Ramsés III: El coleccionista de pililas

Ramsés III, el último faraón importante del Imperio Nuevo de Egipto, gobernó entre el 1184 y el 1153 a.C.

Fue un gran reformador del reino y sus años de gobernanza estuvieron marcados por la prosperidad y las grandes construcciones públicas.

Este faraón tuvo que soportar las primeras huelgas de las que se tiene noticias en la Historia, provocadas por el retraso en el pago a los trabajadores.

Según las crónicas, los obreros fueron en manifestación hasta Medinet Habu, el gran complejo administrativo-funerario situado en la orilla occidental del Nilo, frente a Tebas.

Templo funerario de Ramses III

Medinet Habu es hoy uno de los templos funerarios de mayor tamaño y mejor conservados de Egipto.

En su día el complejo estaba protegido por murallas, con una torre defensiva a la entrada en forma de migdol (fortaleza militar típica de Asia Menor) y un atracadero de barcas en un canal que traía las aguas del Nilo hasta aquí, permitiendo así la organización de grandes procesiones navales.

Desde un enorme patio accedemos a la entrada del templo (cuya imagen reproduzco), que es mundialmente conocida por su enorme y espectacular pilono (dos muros con forma de pirámide truncada de 63 m. de alto por 22 de ancho), decorado con relieves alusivos a victorias militares de Ramsés III; quizá se trate del pilono más espléndido de todo el conjunto de Luxor.

Las dependencias privadas del faraón tienen también sus curiosidades, como la ventana desde la cual el monarca saludaba a sus súbditos, las cámaras reales, el salón de audiencias reales y el retrete no menos real que los guías señalan como el más antiguo del mundo.

Entre los más de 7.000 m2 decorados de Medinet Habu, hay un relieve realmente curioso.

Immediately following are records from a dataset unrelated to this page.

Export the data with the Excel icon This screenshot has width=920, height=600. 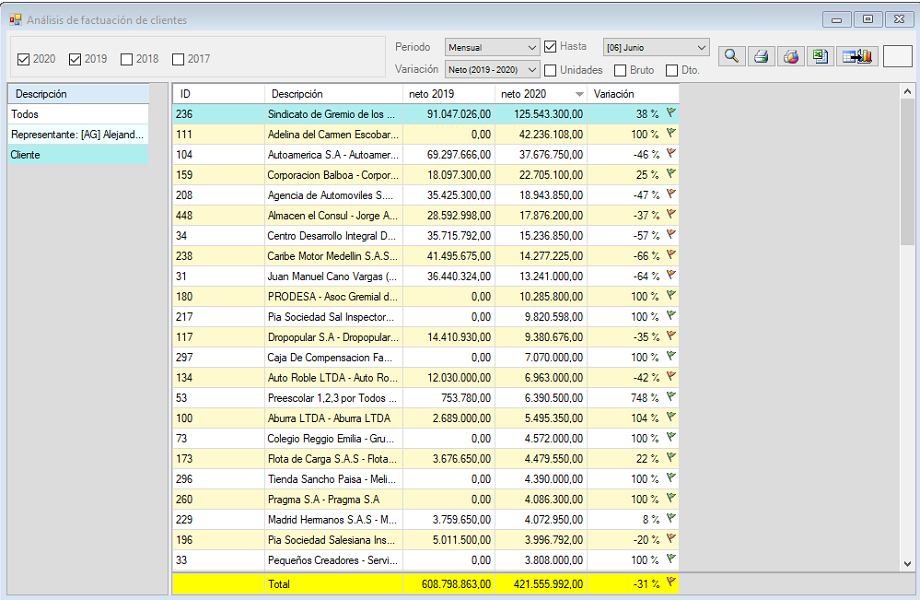click(x=820, y=57)
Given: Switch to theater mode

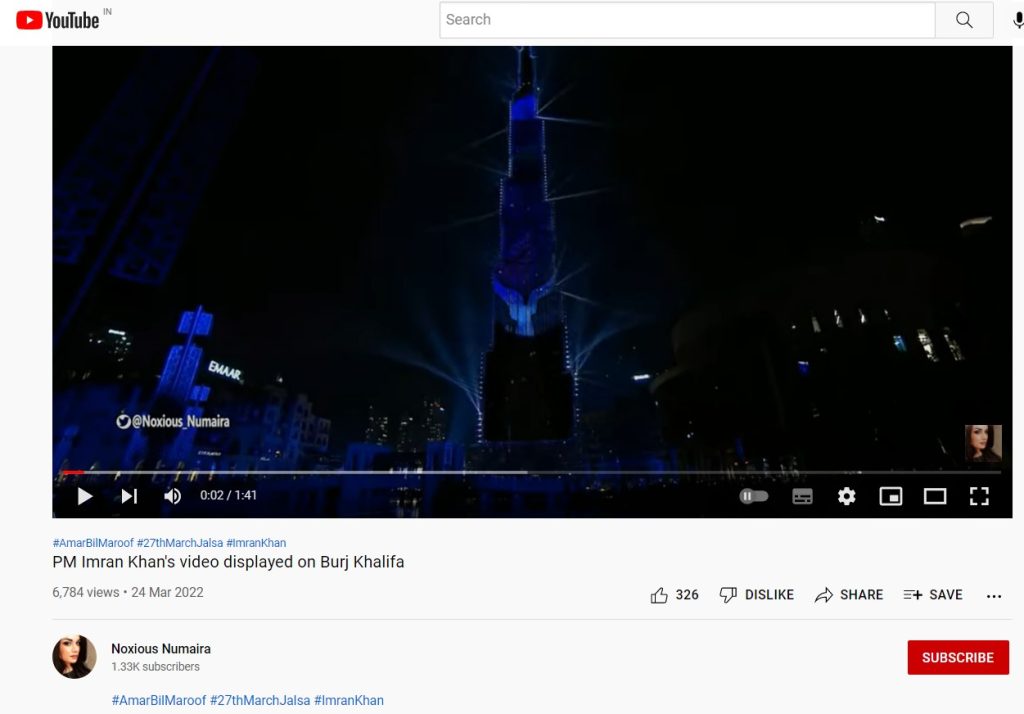Looking at the screenshot, I should coord(935,496).

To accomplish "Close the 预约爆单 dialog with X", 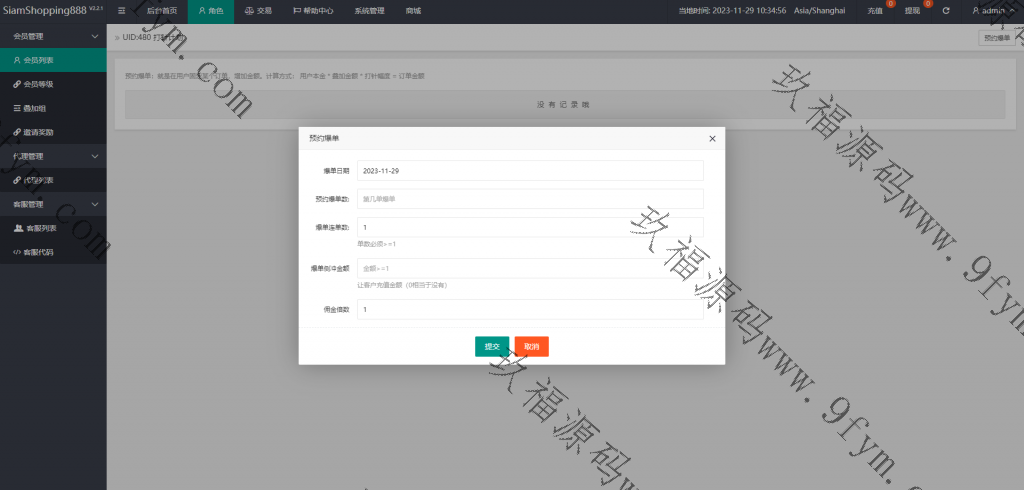I will tap(712, 138).
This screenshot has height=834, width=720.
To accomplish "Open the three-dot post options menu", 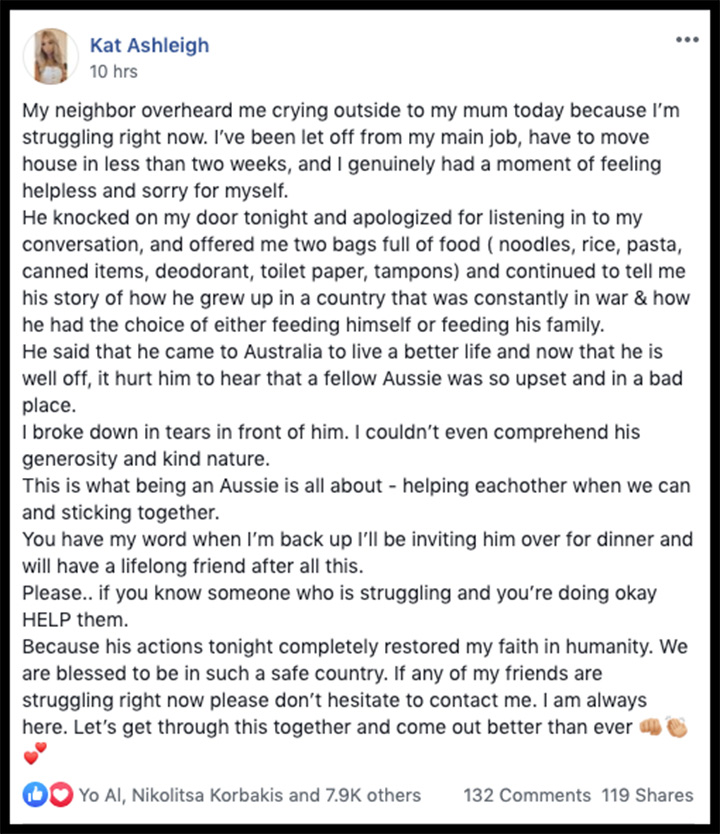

Coleccionista de amputaciones y penes

En él se ve a Ramsés recibiendo como ofrenda manos y penes de los soldados vencidos.

Según nos explican, los egipcios contaban las bajas practicadas sobre sus enemigos por el número de manos amputadas (igual que algunos indios contaban cabelleras y otros orejas).

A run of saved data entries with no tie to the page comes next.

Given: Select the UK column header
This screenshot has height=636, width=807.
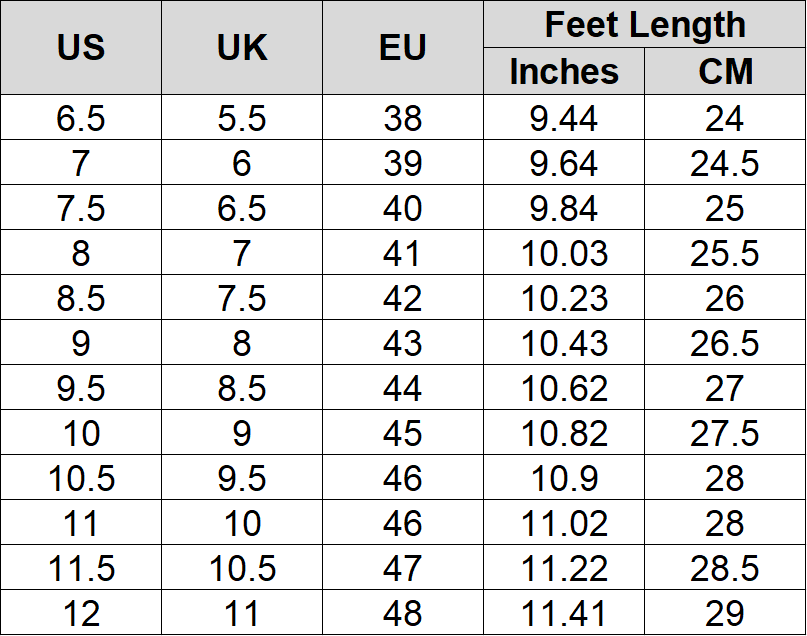Looking at the screenshot, I should point(242,48).
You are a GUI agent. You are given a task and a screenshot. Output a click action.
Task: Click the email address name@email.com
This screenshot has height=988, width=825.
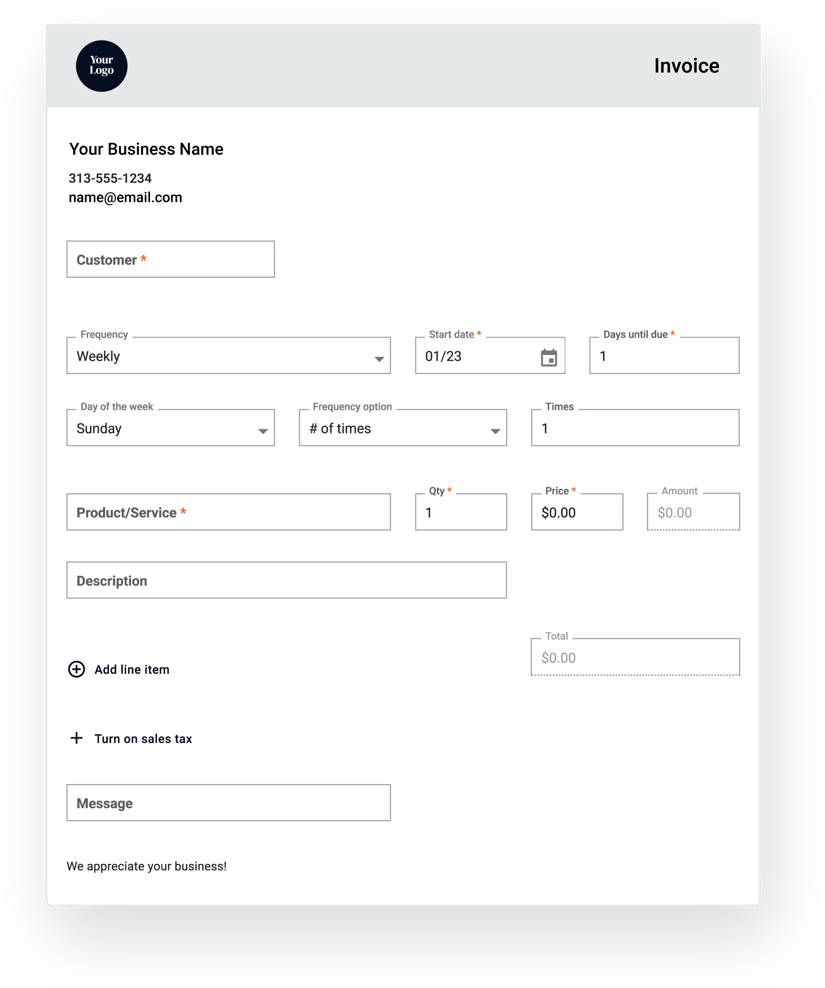point(125,197)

Hasta que, para una mayor precisión, el faraón implantó además el cómputo por falos.

Ello le convirtió en el primer coleccionista de pililas del que se tiene noticia.

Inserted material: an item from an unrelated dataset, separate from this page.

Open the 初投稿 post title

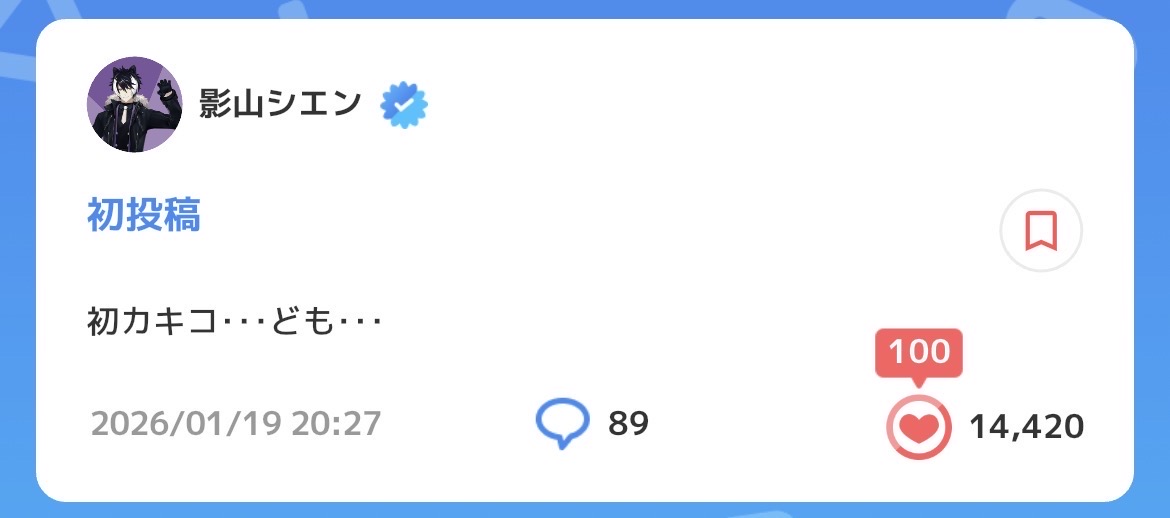(x=144, y=215)
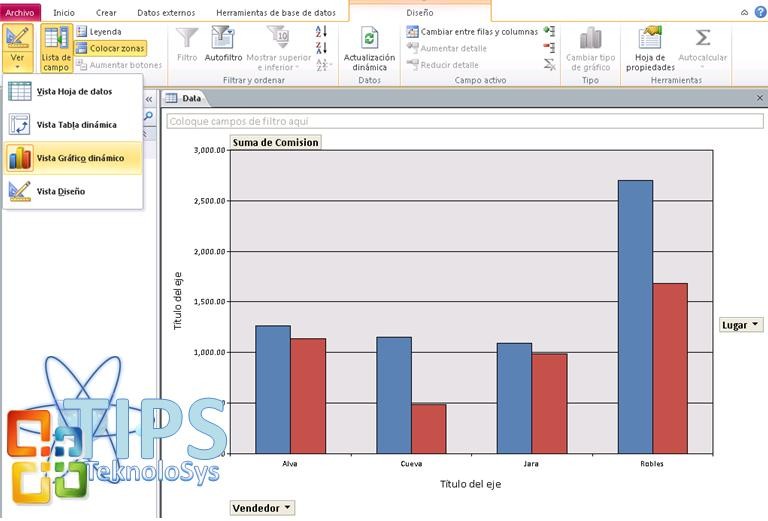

En otro patio interior nos deslumbran los relieves polícromos describiendo las ceremonias oficiadas por el Faraón.

Es del todo increíble que, resistiendo a los efectos de la lluvia y el sol, conserven sus vivos colores 3.200 años después de pintados.

Y esto es sólo una parte, ya que el palacio real de Medinet Habu está en proceso de excavación en este momento, lo que garantiza que los futuros visitantes podrán admirar los descubrimientos que se vayan sucediendo.